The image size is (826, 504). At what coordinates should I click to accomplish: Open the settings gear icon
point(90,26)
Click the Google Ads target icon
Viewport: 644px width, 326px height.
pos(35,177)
◇ ◇ ◇
■ Your assignment ■
Retype the material above, character for character.

■ Task output ■
The image size is (826, 504). At what coordinates should I click to accomplish: Open the settings gear icon
point(90,26)
Click the Google Ads target icon
Viewport: 644px width, 326px height.
pos(35,177)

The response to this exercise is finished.